● The task:
All of the records must come back exactly as they were given.
─── Provided records ───
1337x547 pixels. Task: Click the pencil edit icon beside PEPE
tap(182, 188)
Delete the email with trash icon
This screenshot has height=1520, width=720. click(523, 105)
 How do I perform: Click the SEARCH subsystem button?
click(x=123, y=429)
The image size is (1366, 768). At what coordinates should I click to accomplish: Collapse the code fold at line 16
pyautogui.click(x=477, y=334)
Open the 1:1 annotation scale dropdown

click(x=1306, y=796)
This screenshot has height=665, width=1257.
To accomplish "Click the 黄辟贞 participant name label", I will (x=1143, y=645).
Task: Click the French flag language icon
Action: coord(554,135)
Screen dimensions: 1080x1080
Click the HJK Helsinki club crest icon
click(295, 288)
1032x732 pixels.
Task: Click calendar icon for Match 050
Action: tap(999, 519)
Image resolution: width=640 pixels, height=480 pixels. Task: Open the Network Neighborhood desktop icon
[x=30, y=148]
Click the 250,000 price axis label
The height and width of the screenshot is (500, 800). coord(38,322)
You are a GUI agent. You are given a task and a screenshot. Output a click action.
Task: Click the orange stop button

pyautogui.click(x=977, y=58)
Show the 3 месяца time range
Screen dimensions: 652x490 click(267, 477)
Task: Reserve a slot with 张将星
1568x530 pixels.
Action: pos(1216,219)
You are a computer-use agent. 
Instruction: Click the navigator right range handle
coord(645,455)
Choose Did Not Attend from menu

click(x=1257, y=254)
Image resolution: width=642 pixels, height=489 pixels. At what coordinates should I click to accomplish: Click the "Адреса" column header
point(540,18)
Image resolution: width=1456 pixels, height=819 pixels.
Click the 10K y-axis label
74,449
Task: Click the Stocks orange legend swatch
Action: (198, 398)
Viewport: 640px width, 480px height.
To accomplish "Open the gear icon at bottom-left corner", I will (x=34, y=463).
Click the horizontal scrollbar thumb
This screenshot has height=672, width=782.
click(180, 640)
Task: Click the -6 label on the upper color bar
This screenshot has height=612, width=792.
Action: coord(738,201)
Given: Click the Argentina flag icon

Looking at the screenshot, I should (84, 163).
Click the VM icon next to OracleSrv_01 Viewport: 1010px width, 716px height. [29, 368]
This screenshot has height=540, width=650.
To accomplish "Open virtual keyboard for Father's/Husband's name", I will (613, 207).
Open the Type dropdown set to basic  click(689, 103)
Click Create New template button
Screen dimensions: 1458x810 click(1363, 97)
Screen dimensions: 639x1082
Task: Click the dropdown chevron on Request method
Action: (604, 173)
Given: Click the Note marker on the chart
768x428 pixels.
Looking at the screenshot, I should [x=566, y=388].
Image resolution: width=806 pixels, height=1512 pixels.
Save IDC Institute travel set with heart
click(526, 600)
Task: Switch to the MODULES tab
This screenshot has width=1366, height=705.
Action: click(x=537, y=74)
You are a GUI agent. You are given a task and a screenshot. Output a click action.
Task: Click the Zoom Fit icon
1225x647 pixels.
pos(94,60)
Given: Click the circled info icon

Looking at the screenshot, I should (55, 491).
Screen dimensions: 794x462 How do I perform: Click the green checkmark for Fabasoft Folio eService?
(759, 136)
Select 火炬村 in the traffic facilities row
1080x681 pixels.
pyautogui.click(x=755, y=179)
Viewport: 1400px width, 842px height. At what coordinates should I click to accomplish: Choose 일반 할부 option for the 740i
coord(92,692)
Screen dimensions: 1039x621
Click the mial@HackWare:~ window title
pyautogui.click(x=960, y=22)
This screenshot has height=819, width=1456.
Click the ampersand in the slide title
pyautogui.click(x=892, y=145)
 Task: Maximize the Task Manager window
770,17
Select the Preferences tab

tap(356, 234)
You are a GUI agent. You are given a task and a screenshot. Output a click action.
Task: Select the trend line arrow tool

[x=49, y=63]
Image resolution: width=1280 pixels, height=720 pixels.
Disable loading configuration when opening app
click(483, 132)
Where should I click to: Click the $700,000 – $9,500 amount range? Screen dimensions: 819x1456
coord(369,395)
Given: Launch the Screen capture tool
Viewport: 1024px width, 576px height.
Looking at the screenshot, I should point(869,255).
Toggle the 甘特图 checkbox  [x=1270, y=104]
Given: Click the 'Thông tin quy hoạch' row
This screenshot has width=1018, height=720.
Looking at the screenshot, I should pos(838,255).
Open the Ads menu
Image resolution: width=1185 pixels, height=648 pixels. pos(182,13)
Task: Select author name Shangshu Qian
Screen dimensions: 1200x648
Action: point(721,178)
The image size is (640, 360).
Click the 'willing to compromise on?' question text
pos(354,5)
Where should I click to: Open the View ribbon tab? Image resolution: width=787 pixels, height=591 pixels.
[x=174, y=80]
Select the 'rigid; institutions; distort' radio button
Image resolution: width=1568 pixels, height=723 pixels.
───
● Solution to this task:
1337x547 pixels. Task: Click the pencil edit icon beside PEPE
tap(182, 188)
Delete the email with trash icon
This screenshot has height=1520, width=720. click(523, 105)
 How do I perform: Click the SEARCH subsystem button?
click(x=123, y=429)
The image size is (1366, 768). At what coordinates should I click to accomplish: Collapse the code fold at line 16
pyautogui.click(x=477, y=334)
Open the 1:1 annotation scale dropdown

click(x=1306, y=796)
This screenshot has height=665, width=1257.
To accomplish "Click the 黄辟贞 participant name label", I will (x=1143, y=645).
Task: Click the French flag language icon
Action: coord(554,135)
Screen dimensions: 1080x1080
Click the HJK Helsinki club crest icon
click(295, 288)
1032x732 pixels.
Task: Click calendar icon for Match 050
Action: tap(999, 519)
Image resolution: width=640 pixels, height=480 pixels. Task: Open the Network Neighborhood desktop icon
[x=30, y=148]
Click the 250,000 price axis label
The height and width of the screenshot is (500, 800). coord(38,322)
You are a GUI agent. You are given a task and a screenshot. Output a click action.
Task: Click the orange stop button

pyautogui.click(x=977, y=58)
Show the 3 месяца time range
Screen dimensions: 652x490 click(267, 477)
Task: Reserve a slot with 张将星
1568x530 pixels.
Action: pos(1216,219)
You are a computer-use agent. 
Instruction: Click the navigator right range handle
coord(645,455)
Choose Did Not Attend from menu

click(x=1257, y=254)
Image resolution: width=642 pixels, height=489 pixels. At what coordinates should I click to accomplish: Click the "Адреса" column header
point(540,18)
Image resolution: width=1456 pixels, height=819 pixels.
Click the 10K y-axis label
74,449
Task: Click the Stocks orange legend swatch
Action: (198, 398)
Viewport: 640px width, 480px height.
To accomplish "Open the gear icon at bottom-left corner", I will (x=34, y=463).
Click the horizontal scrollbar thumb
This screenshot has height=672, width=782.
click(180, 640)
Task: Click the -6 label on the upper color bar
This screenshot has height=612, width=792.
Action: coord(738,201)
Given: Click the Argentina flag icon

Looking at the screenshot, I should (84, 163).
Click the VM icon next to OracleSrv_01 Viewport: 1010px width, 716px height. [29, 368]
This screenshot has height=540, width=650.
To accomplish "Open virtual keyboard for Father's/Husband's name", I will (613, 207).
Open the Type dropdown set to basic  click(689, 103)
Click Create New template button
Screen dimensions: 1458x810 click(1363, 97)
Screen dimensions: 639x1082
Task: Click the dropdown chevron on Request method
Action: (604, 173)
Given: Click the Note marker on the chart
768x428 pixels.
Looking at the screenshot, I should [x=566, y=388].
Image resolution: width=806 pixels, height=1512 pixels.
Save IDC Institute travel set with heart
click(526, 600)
Task: Switch to the MODULES tab
This screenshot has width=1366, height=705.
Action: click(x=537, y=74)
You are a GUI agent. You are given a task and a screenshot. Output a click action.
Task: Click the Zoom Fit icon
1225x647 pixels.
pos(94,60)
Given: Click the circled info icon

Looking at the screenshot, I should (55, 491).
Screen dimensions: 794x462 How do I perform: Click the green checkmark for Fabasoft Folio eService?
(759, 136)
Select 火炬村 in the traffic facilities row
1080x681 pixels.
pyautogui.click(x=755, y=179)
Viewport: 1400px width, 842px height. At what coordinates should I click to accomplish: Choose 일반 할부 option for the 740i
coord(92,692)
Screen dimensions: 1039x621
Click the mial@HackWare:~ window title
pyautogui.click(x=960, y=22)
This screenshot has height=819, width=1456.
Click the ampersand in the slide title
pyautogui.click(x=892, y=145)
 Task: Maximize the Task Manager window
770,17
Select the Preferences tab

tap(356, 234)
You are a GUI agent. You are given a task and a screenshot. Output a click action.
Task: Select the trend line arrow tool

[x=49, y=63]
Image resolution: width=1280 pixels, height=720 pixels.
Disable loading configuration when opening app
click(483, 132)
Where should I click to: Click the $700,000 – $9,500 amount range? Screen dimensions: 819x1456
coord(369,395)
Given: Launch the Screen capture tool
Viewport: 1024px width, 576px height.
Looking at the screenshot, I should point(869,255).
Toggle the 甘特图 checkbox  [x=1270, y=104]
Given: Click the 'Thông tin quy hoạch' row
This screenshot has width=1018, height=720.
Looking at the screenshot, I should pos(838,255).
Open the Ads menu
Image resolution: width=1185 pixels, height=648 pixels. pos(182,13)
Task: Select author name Shangshu Qian
Screen dimensions: 1200x648
Action: point(721,178)
The image size is (640, 360).
Click the 'willing to compromise on?' question text
pos(354,5)
Where should I click to: Open the View ribbon tab? Image resolution: width=787 pixels, height=591 pixels.
[x=174, y=80]
Select the 'rigid; institutions; distort' radio button
Image resolution: width=1568 pixels, height=723 pixels.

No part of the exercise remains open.